Die deutsche Regierung beschränkte sich am Freitag noch auf den Hinweis, dass „aufgrund der weiterhin steigenden Neuinfektionen“ im Großraum Lissabon einige Lockerungsmaßnahmen zurückgenommen worden seien. Die Deutschen sind nach den Briten die zweitstärkste Besuchernation in Portugal.

332 neue Fälle binnen 24 Stunden

Nach der Statistik des EU-Zentrums für die Prävention und Kontrolle von Krankheiten (ECDC) registrierte Portugal in den letzten sieben Tagen alle 24 Stunden im Schnitt 332 neue Corona-Fälle. Drei Viertel aller Erkrankungen werden derzeit aus dem Großraum Lissabon gemeldet.

Pro 100.000 Einwohner werden in Portugal derzeit wöchentlich 22,6 Fälle erfasst. Nur in Schweden sieht es mit 76,7 Infektionen pro 100.000 Menschen noch schlechter aus. Zum Vergleich: In Deutschland liegt die Zahl derzeit bei 4,8. Auch andere beliebte Urlaubsländer wie etwa Spanien (4,1), Frankreich (4,0), Österreich (3,1) Italien (2,6) oder Griechenland (0,8) stehen deutlich besser als Portugal da.

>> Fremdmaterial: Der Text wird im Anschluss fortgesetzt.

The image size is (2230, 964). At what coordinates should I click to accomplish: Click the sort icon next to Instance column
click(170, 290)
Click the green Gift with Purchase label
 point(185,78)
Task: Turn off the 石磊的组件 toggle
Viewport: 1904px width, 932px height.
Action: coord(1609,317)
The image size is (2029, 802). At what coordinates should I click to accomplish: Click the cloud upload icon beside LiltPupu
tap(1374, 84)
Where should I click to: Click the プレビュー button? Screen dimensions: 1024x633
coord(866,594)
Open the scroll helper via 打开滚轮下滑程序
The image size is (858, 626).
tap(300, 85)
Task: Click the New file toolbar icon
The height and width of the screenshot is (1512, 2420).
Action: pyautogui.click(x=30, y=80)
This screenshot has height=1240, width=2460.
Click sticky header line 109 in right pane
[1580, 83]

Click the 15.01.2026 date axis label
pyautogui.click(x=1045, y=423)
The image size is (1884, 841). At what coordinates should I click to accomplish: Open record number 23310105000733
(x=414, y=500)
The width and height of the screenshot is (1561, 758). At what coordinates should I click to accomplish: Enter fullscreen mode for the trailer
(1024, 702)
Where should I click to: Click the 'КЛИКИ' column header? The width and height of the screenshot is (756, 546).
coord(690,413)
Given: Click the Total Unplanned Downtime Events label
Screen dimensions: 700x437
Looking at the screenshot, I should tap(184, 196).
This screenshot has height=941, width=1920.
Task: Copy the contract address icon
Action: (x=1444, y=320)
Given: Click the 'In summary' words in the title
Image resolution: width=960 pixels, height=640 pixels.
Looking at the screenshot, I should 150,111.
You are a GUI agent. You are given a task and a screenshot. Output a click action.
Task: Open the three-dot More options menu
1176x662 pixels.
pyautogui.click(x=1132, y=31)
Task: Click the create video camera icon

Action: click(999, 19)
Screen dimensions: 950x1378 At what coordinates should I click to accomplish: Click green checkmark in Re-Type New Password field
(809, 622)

Mit der sich verschärfenden Corona-Krise in Lissabon könnte auch das Champions-League-Spektakel vom 12. bis 23. August in Lissabon in Gefahr geraten. Die noch ausstehenden Viertel- und Halbfinalrunden sowie das Endspiel waren von der UEFA in die portugiesische Hauptstadt verlegt worden – weil man dachte, dass dort die Epidemie unter Kontrolle sei.

Auch an der Algarve-Küste, Portugals wichtigster Urlaubshochburg, macht man sich Sorgen. Bisher war die Algarve weitgehend verschont geblieben von der Epidemie. Die meisten der bisher in ganz Portugal durch Tests bestätigten 40.500 Fälle wurden aus den beiden großen Ballungsgebieten Lissabon und Porto gemeldet. Doch seit nach einer illegalen Massenparty im Algarve-Ort Odiáxere binnen weniger Tage schon mehr als 100 Menschen erkrankten, steigt auch dort das Risiko.